■ TASK DETAILS
The entries below must be repeated exactly. None may be skipped.

[Opening RECORDED DATA section]

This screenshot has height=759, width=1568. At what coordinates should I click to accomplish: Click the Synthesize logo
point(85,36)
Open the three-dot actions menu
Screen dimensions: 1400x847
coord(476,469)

[Closing RECORDED DATA section]

■ ANSWER
This screenshot has height=759, width=1568. At what coordinates should I click to accomplish: Click the Synthesize logo
point(85,36)
Open the three-dot actions menu
Screen dimensions: 1400x847
coord(476,469)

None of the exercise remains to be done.